+++ DATASET RECORDS

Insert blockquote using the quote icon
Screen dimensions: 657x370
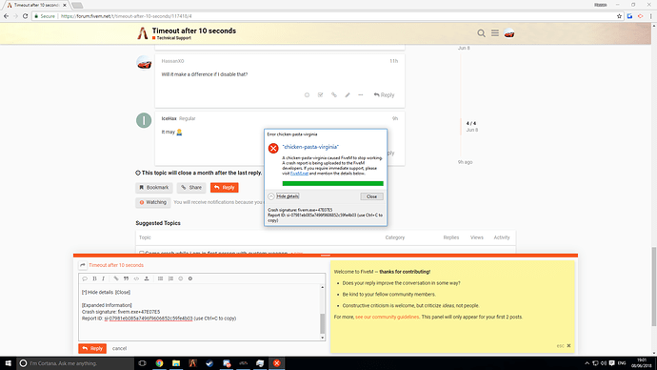tap(126, 278)
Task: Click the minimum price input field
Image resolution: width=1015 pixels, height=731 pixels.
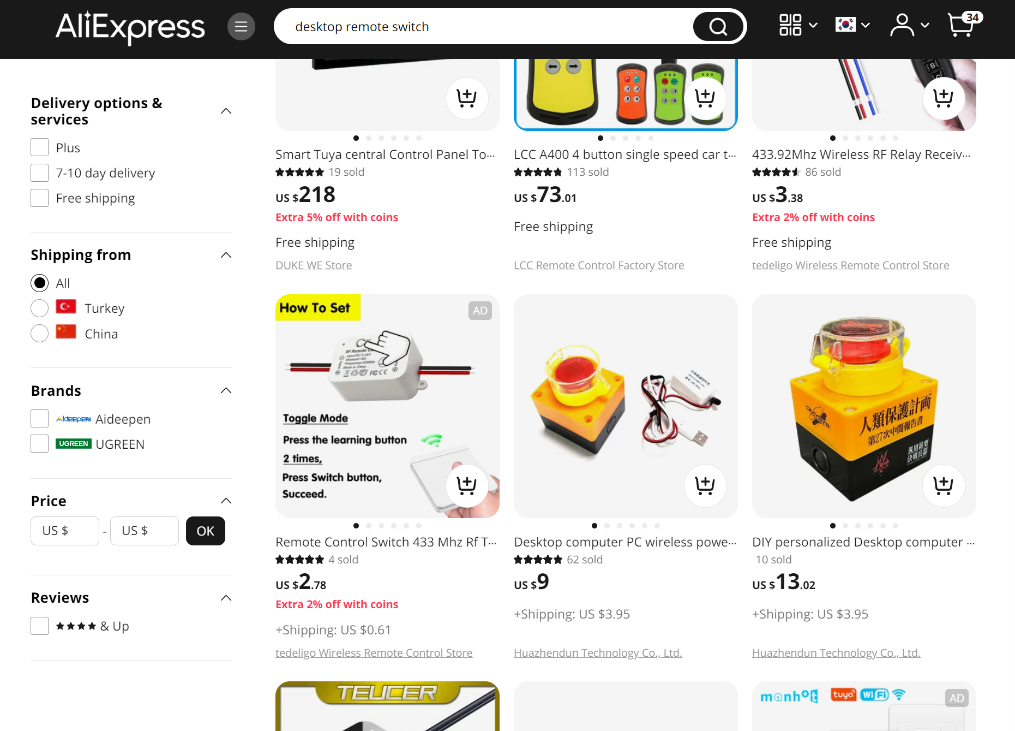Action: point(65,531)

++++++

**PROBLEM DETAILS:** The result should be a verbatim copy of the data, free of pictures.

**RESPONSE FOR THIS EXERCISE:**
Insert blockquote using the quote icon
Screen dimensions: 657x370
tap(126, 278)
Task: Click the minimum price input field
Image resolution: width=1015 pixels, height=731 pixels.
Action: point(65,531)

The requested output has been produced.